The leased premises are located in the Lopeno Field, which was discovered in 1934. The first gas well on the land was brought in shortly after that time, and six wells have now been completed thereon. These wells produce from the Upper Queen City sand. Another and lower Queen City sand located at a depth of about 2,700 feet was recognized in 1963 as a separate reservoir from the upper Queen City. There was no pipeline in the Lopeno Field and no market for the gas when it was first discovered. Nordan & Morris, a partnership composed of L. A. Nordan and John G. Morris, acquired various leases in the field. They entered into a gas sales contract with United Gas Public Service Company on November 20, 1934. Under its terms Nordan & Morris agreed to establish the commercial possibilities of the field by completing at least three gas wells capable of delivering a combined total of five million cubic feet of gas daily. United agreed to construct a pipeline to the field and was granted the exclusive right to purchase on a ratable basis all gas produced from land in the field in which Nordan & Morris owned or acquired an interest. This right was to exist for the terms of the leaseholds and any renewals or extensions thereof. The stipulated price was 3 1/2cents per mcf, computed at a base pressure of two pounds per square inch above an assumed atmospheric pressure of 14.4 pounds per square inch. 1

Nordan & Morris then entered into gas purchase contracts with various operators in the field. All owners of the working interest in the lease now in question executed such contracts, agreeing to sell the gas produced from the leased premises in accordance with their terms. There are three of these contracts, two of which were executed in 1935 and the third in 1937. They provide for an effective rate of 2.3cents per mcf at standard measurement, and for a term during the life of the leases covered thereby. All of the contracts were consummated, and all gas sold from the leased premises as well as from the surrounding land has been marketed pursuant to their terms.

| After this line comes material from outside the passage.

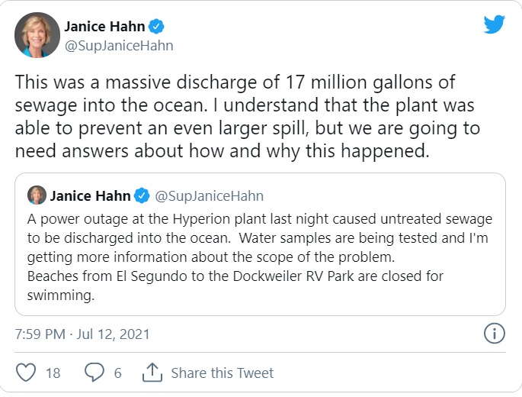522x397 pixels.
Task: Click the Janice Hahn display name at top
Action: 104,27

The only producing formations in the Lopeno Field from the time of its discovery until 1960 were the Queen City sands. In 1950 Wilcox production was discovered in the area, the Wilcox formation being a deep sand found at depths below 6,500 feet. Additional pipelines were then built into the area, and there are now three companies purchasing gas from the Lopeno Field. They are Delhi Gas Pipeline Corporation, the successor to United, Tennessee Gas Transmission Company, and Alamo Gas Supply Company. The net prices paid by the last two companies range from 13cents to...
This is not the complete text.